***** Records supplied *****

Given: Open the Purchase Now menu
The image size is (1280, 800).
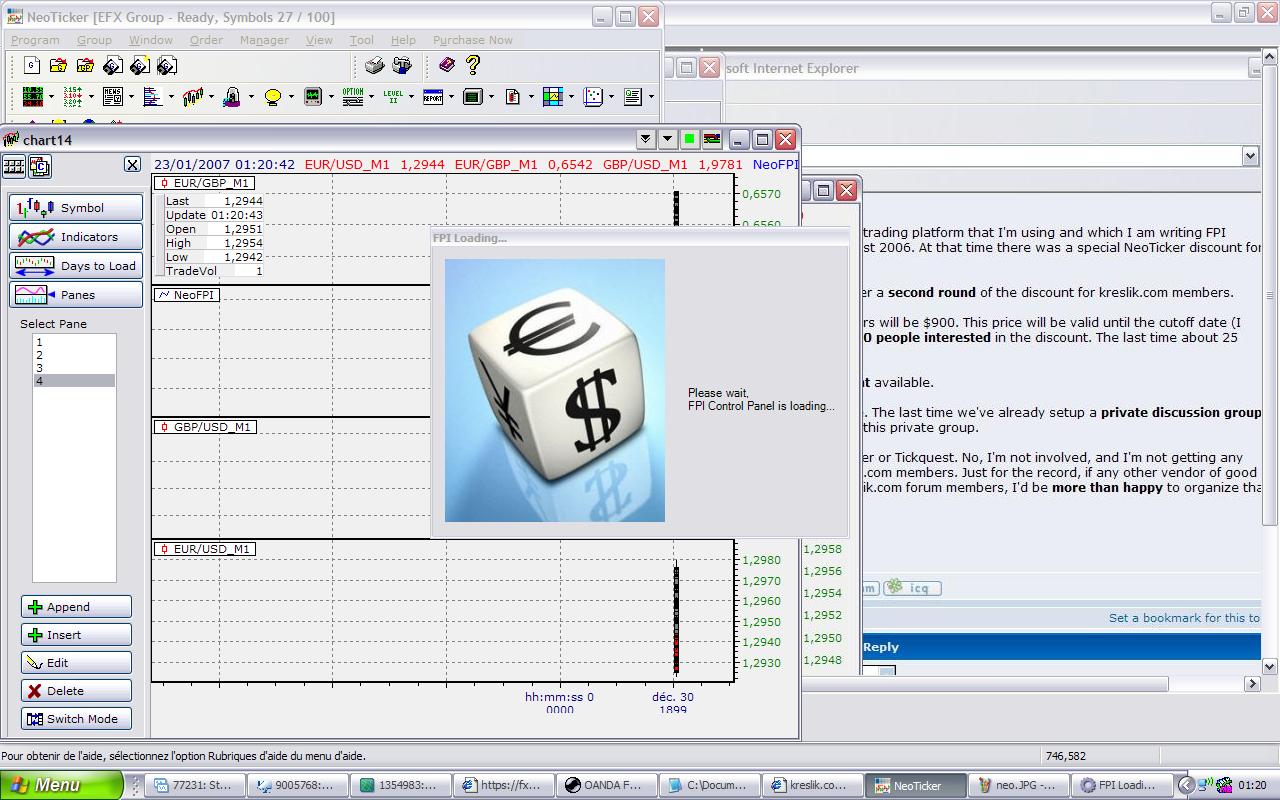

*****
***** Records supplied *****

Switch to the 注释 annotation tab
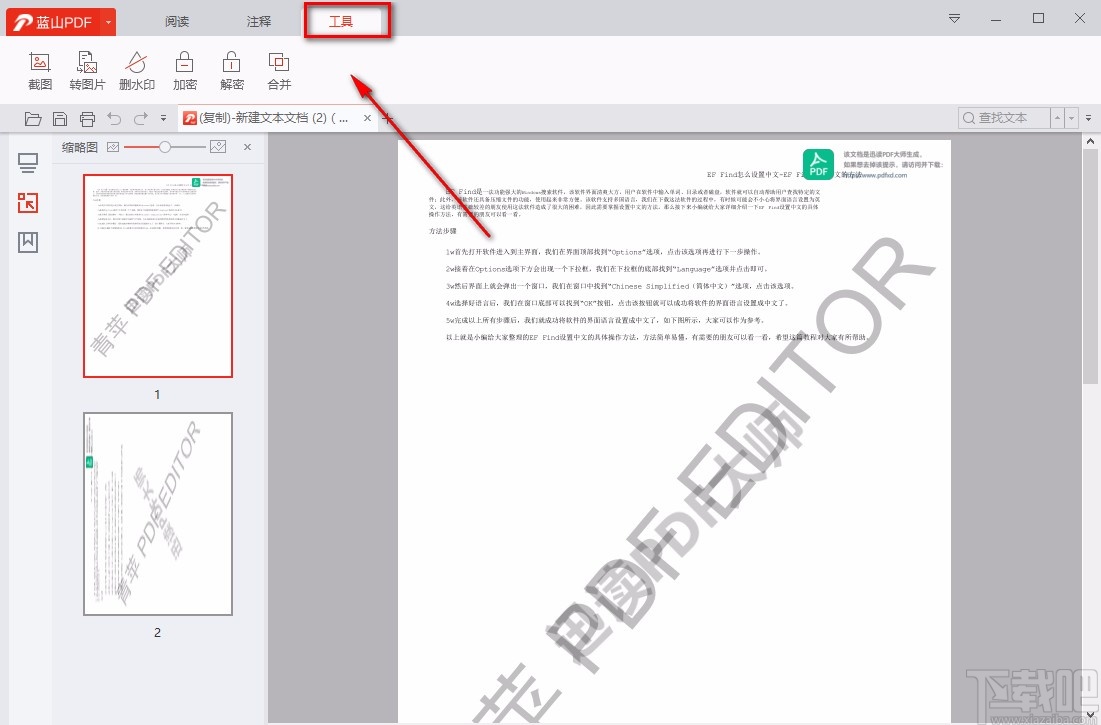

*****
***** Records supplied *****

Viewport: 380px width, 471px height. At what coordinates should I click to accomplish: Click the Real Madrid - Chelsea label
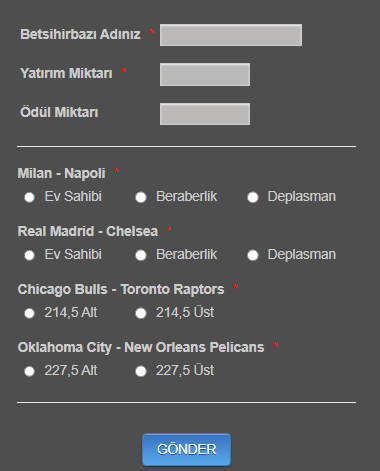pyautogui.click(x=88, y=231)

*****

- **Instructions to follow**:
Reproduce verbatim everything from the line containing "Viewport: 380px width, 471px" down to the line containing "pyautogui.click(x=88, y=231)", and omit the pictures.

- **Solution below**:
Viewport: 380px width, 471px height. At what coordinates should I click to accomplish: Click the Real Madrid - Chelsea label
pyautogui.click(x=88, y=231)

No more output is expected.